6. The method of claim 5, wherein: for a first gradient ascent step, the current modified latent representation is the latent representation of the training input, for each gradient ascent step after the first gradient ascent step, the current modified latent representation is the updated modified latent representation after a preceding gradient ascent step, and the modified latent representation is the updated modified latent representation after the last gradient ascent step.

7. The method of any one of claims 5 or 6, wherein computing a gradient with respect to the cunent modified latent representation of a loss between the student output for the updated modified training input and the teacher output for the updated modified training input comprises: backpropagating gradients through the student neural network.

8. The method of any preceding claim, wherein the encoder neural network and the decoder neural network have been trained jointly on an objective that includes one or more terms that encourage reconstructions of received inputs to be similar to the corresponding received inputs, wherein each reconstruction is generated by processing the received input using the encoder neural network to generate a latent representation of the received input and processing the latent representation of the received input using the decoder neural network to generate the reconstruction of the received input.

9. The method of any preceding claim, further comprising: after training the student neural network, deploying the student neural network on an edge device for generating new output for new inputs received at the edge device.

10. The method of claim 9, wherein the edge device is a mobile device.

11. The method of claim 9, wherein the edge device is embedded within a robot or a vehicle.
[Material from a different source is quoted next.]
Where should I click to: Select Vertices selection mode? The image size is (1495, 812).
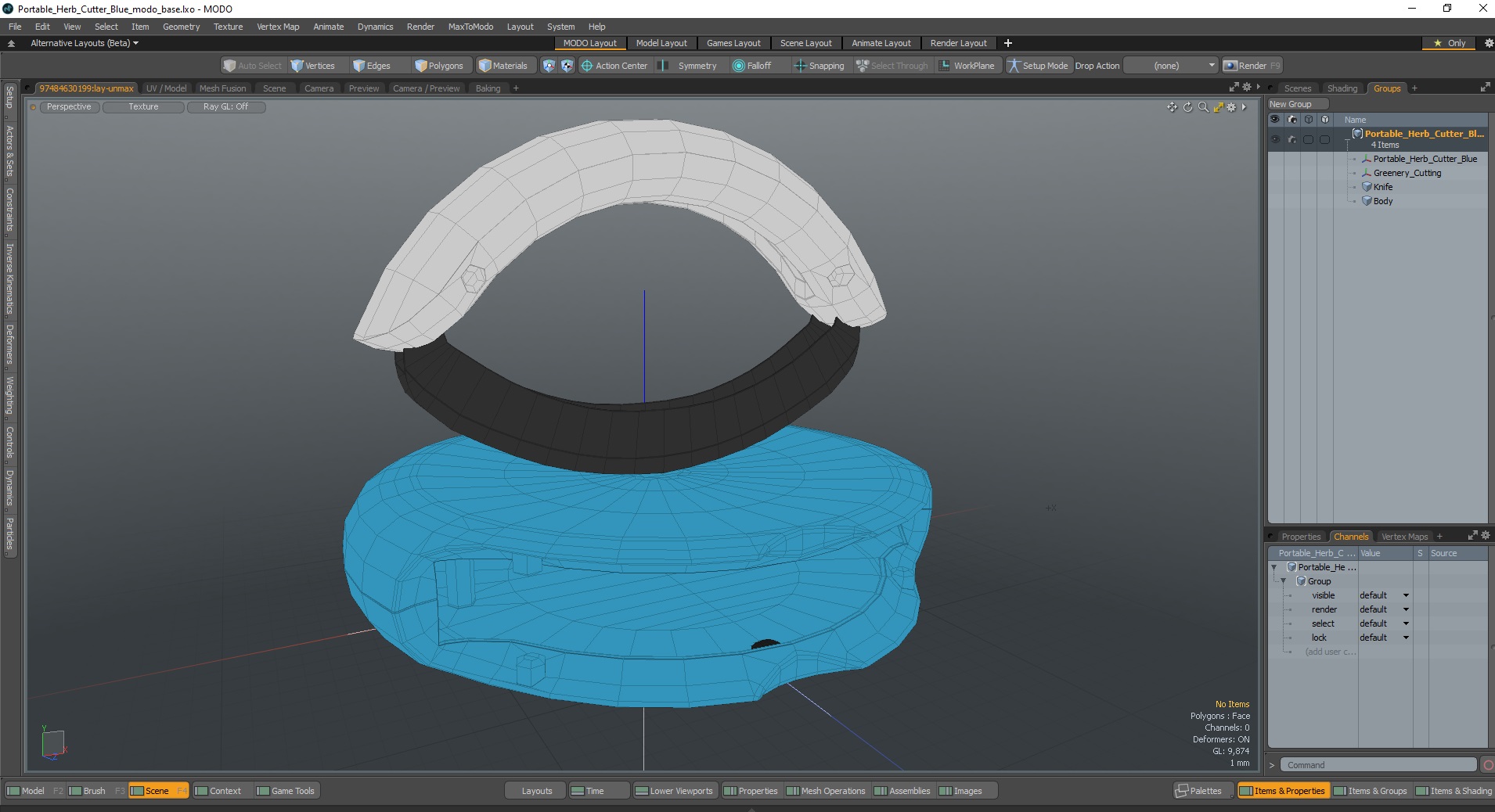tap(312, 66)
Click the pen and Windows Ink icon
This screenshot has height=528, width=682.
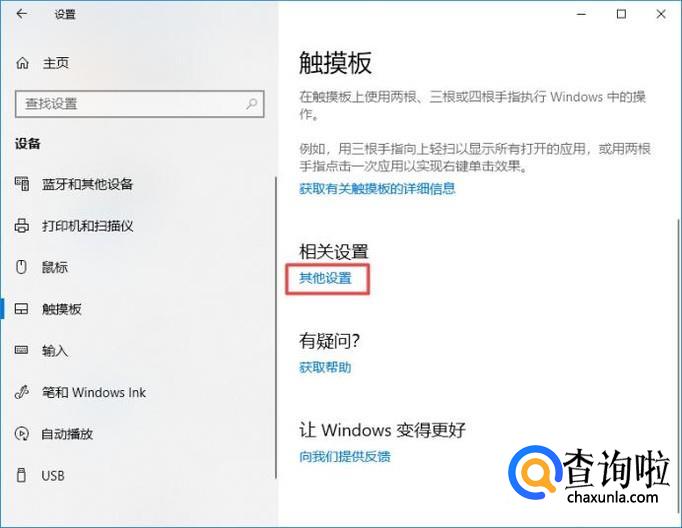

12. The method of any preceding claim, wherein the student neural network has fewer parameters than the teacher neural network.

13. A system comprising: one or more computers; and one or more storage devices storing instructions that, when executed by the one or more computers, cause the one or more computers to perform the respective operations of any one of claims 1-12.

14. One or more computer-readable storage media storing instructions that when executed by one or more computers cause the one or more computers to perform the respective operations of the method of any one of claims 1-12.